DOCUMENT »
# Linear Search

## Lesson Overview

Linear search is an algorithm that searches an array for a given value. If the array contains the given value, the algorithm returns the lowest index at which the value is found. If not, the algorithm usually returns -1 or an error.

For example, searching for `2` in the array `[5, 2, 1, 2]` returns 1 (since the first instance of `2` is at index 1), whereas searching for `2` in the array `[1, 3]` returns -1 (since `2` is not in the array).

Linear search is one of the simplest searching algorithms to implement, and, as the name suggests, is $O(n)$ (linear time) in the average case.

### Algorithm

Suppose an array `arr` is being searched for a value `v`. This is an implementation of linear search that returns -1 if `v` is not contained in `arr`.

0. *Initialize:* Set $i = 0$.
1. *Repeat:* Inspect the element with index $i$.
  - If the element is equal to `v`, return $i$ and exit.
  - Otherwise, increment $i$ by 1.
2. *Exit:* If index $i$ does not exist in `arr`, that means you have iterated through the entire array and not found `v`, so return -1.

## Question 1

Write an iterative algorithm that implements linear search.

SET PROBLEM 1 » From the linear search lesson, reproduce the passage starting at "Linear search is an" and ending at "or an error.".
SET PROBLEM 2 » What average-case running time does the linear search lesson give for the algorithm?

COLLECTED DATA »
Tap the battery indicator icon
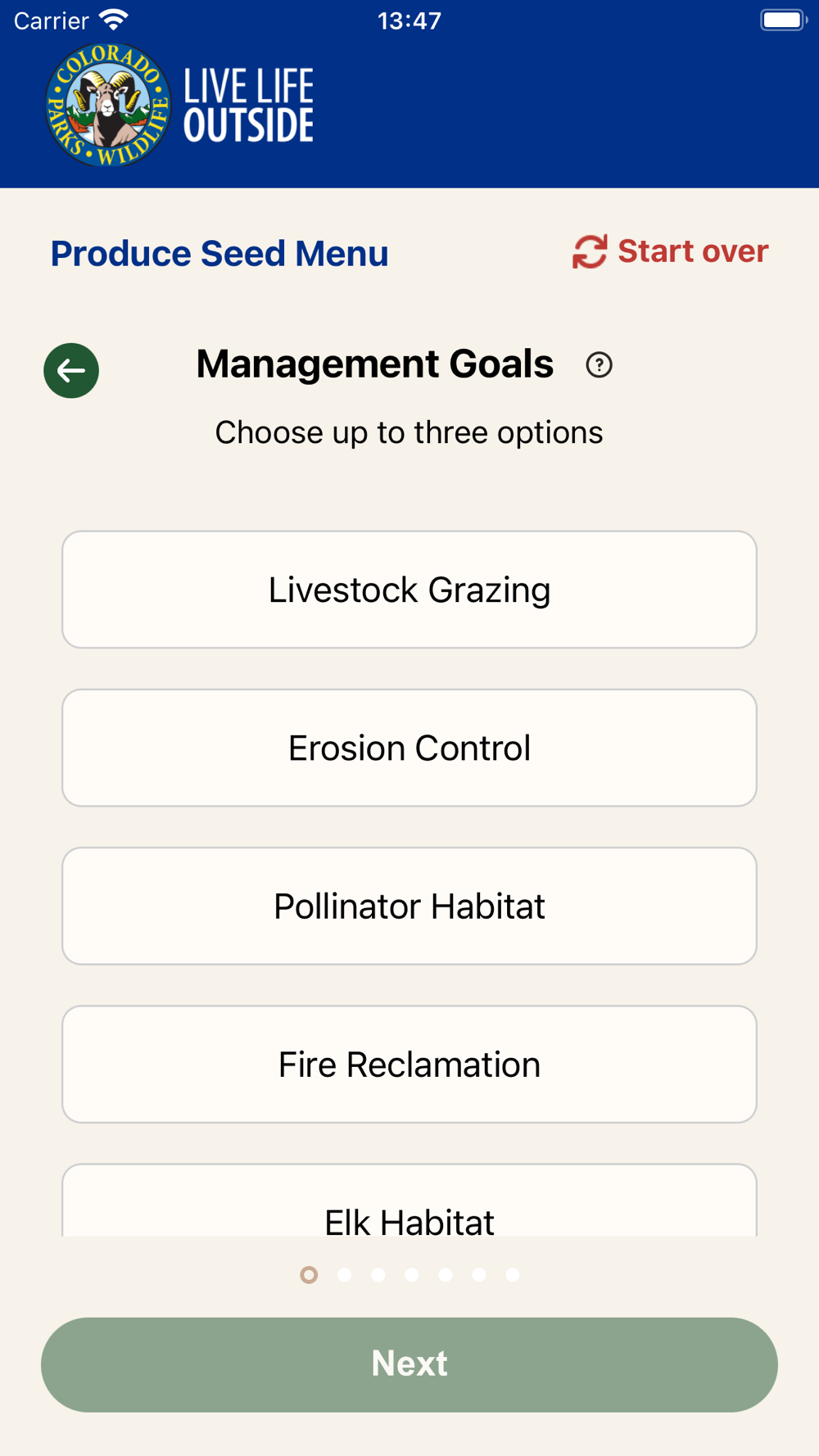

EXERCISE RESPONSE 1 »
Linear search is an algorithm that searches an array for a given value. If the array contains the given value, the algorithm returns the lowest index at which the value is found. If not, the algorithm usually returns -1 or an error.

EXERCISE RESPONSE 2 » O(n), which is linear time.